Marc Miller, Minister of Canadian Identity and Culture, Evan Solomon, Minister of Artificial Intelligence and Digital Innovation, are co-hosting the summit. Their joint involvement signals that Ottawa views AI’s impact on cultural industries as a concern spanning both heritage policy and technology governance. The agenda is structured around three themes: Build, Protect, and Empower.

Each theme opens with ministerial remarks followed by expert panels examining how AI is reshaping creative work, what legal and regulatory frameworks are needed to safeguard creators, and how cultural institutions can adapt without being displaced. The summit arrives at a moment of rising tension between AI developers and cultural producers.

Writers, musicians, and visual artists across multiple countries have filed lawsuits over the use of copyrighted material to train large language models. Canada’s existing Copyright Act has not been updated to address generative AI, and the federal government’s 2024 consultation on the subject has not yet produced legislation. The gap between the pace of deployment and the pace of policy is precisely what the Banff convening is meant to address.

No binding commitments are expected from the summit itself.
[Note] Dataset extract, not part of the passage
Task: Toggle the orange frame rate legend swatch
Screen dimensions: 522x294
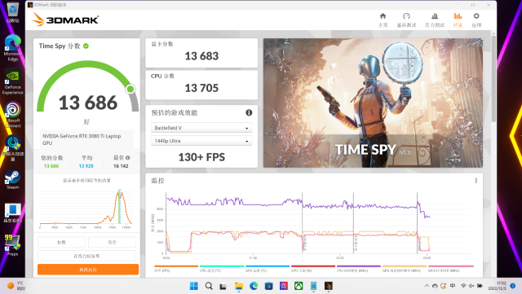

The event is designed to produce a shared framework for future policy, not immediate regulation. Whether that framework translates into legislative action will depend on how quickly Ottawa moves once the panels conclude and the participants return to their respective sectors. Canada’s position as a significant AI research hub, home to institutions like Mila and the Vector Institute, makes the outcome of that process relevant well beyond its borders.